Dans la bouche de Zarathoustra et de Nietzsche , le "je ne sais
quoi" et le "presque rien" évoqués par Jankélévitch deviennent :
"il faut encore avoir en soi beaucoup de chaos pour pouvoir
mettre au monde une étoile qui danse" (ainsi parlait Zarathoustra)
C'est cette même idée du moment opportun , de l'arrivée à
maturité exprimés dans le Kairos , qui se réalisent on ne sait
comment mais qui se réalisent pour devenir une étoile qui danse
Intervenant en ce moment opportun , cette touche de "génie" (au
sens étymologique : de ce qui se crée ) remet en musique une
partition disparate pour faire apparaître la mélodie .
Réalisée à contre-temps , cette même touche rajoute du chaos
au chaos , de la confusion à la confusion , de l'incompréhensible
à l'incompréhensible .
Reprenons l'examen d'un modèle scientifique :
à la Renaissance , près de 1400 ans après sa création , le modèle
de Ptolémée prend l'eau de toutes parts : Galilée établit que le
soleil ne tourne plus autour de la Terre mais que c'est la Terre
qui tourne autour du soleil , Kepler établit que le même mouvement
de la Terre est une ellipse et que le cercle n'a plus sa position de
perfection prédominante , termes qui sont tous des constats ruinant
les bases du système de Ptolémée .
Mais ces éléments restent des constats qui se juxtaposent sans créer
de théorie unifiante qui puissent remplacer complètement le système
de Ptolémée .
On reste ainsi dans ce temps suspendu pendant près de deux
siècles encore , puis arrive un individu qui synthétise les
différentes données et met un ordre dans ce chaos : c'est Newton
avec sa formule "magique" déduite de la chute d'une pomme ,
écrite F = constante xMxM'/R^2 , et qui réussit à mettre tout le
monde d'accord . Mais lui objectera-t-on , comment cette force
F peut-elle se transmettre dans le vide , sans aucun support ?
Elle est belle et bonne et explique tout , si ce n'est qu'on n'a pas
d'explication sur la matérialité de cette formule elle-même ...
Newton y répondra par "hypotheses non fingo" , "je n'ai pas trouvé
d'hypothèses à cela" , mais cela marche , et unifie tous les termes
des connaissances chaotiques emmagasinés jusque là .
"Whatever works" , pourvu que ça marche ! , dira Woody Allen ...

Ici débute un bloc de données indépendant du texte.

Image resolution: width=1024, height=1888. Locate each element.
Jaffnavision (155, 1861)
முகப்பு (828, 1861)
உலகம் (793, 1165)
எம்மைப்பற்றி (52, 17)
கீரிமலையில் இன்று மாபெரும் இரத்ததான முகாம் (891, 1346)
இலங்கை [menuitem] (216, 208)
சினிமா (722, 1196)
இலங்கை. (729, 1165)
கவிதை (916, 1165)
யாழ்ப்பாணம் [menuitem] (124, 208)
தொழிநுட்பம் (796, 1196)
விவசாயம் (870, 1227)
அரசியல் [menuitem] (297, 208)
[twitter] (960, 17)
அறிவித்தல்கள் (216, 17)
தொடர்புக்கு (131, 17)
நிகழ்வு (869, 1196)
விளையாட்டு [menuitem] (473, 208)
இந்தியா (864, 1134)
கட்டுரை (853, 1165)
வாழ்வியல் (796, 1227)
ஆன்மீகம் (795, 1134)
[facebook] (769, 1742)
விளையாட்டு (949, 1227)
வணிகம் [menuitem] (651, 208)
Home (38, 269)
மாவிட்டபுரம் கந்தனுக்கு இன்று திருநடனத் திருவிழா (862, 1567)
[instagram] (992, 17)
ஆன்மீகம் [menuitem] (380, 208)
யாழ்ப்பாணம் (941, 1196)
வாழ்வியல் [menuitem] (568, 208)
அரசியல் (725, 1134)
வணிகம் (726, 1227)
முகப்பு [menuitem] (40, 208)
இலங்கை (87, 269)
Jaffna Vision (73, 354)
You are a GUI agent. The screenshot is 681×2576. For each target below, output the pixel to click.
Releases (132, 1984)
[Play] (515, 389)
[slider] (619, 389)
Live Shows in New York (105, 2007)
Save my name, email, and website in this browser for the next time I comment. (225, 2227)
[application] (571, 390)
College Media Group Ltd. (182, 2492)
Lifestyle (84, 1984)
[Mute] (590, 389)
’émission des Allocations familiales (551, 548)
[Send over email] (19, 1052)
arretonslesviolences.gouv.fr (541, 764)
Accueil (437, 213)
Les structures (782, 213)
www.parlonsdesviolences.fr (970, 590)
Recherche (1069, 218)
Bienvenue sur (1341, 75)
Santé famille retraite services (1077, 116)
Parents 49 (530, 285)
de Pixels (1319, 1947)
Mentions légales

Les notes disparates qui se superposaient dans un bruit
désordonné , soudain se retrouvent mises en musique et
expriment une nouvelle harmonie : le moment de maturité
était arrivé pour qu'un esprit puisse synthétiser un nouvel opéra
grâce à la baguette magique de sa formule .
Il faudra encore quelques deux siècles et demi de plus pour que
d'autres formules "magiques" , dont la célèbre E = mc^2 ,
puissent faire bifurquer la théorie dans un autre ordre de réalité ,
qu'elles réorganisent les éléments disparates subsistant dans la
théorie de Newton .
Donnons la conclusion à Descartes , dont le scepticisme modéré
n'a pas toujours été pris en compte à sa juste mesure :
"prenons par exemple un triangle , chose apparemment très simple et
que nous pouvons apparemment égaler très facilement ; nous sommes
néanmoins incapable de l'égaler .
En effet , à supposer même que nous en démontrions tous les attributs
que nous pouvons concevoir , il viendra peut-être dans mille ans un
mathématicien qui y découvrira davantage de propriétés, si bien que
nous ne sommes jamais certains d'avoir compris tout ce qu'il était
possible de comprendre en cette chose .
Et l'on peut faire la même remarque à propos de toutes les autres
choses " (Entretien avec Burman , texte 8 , Puf ) .........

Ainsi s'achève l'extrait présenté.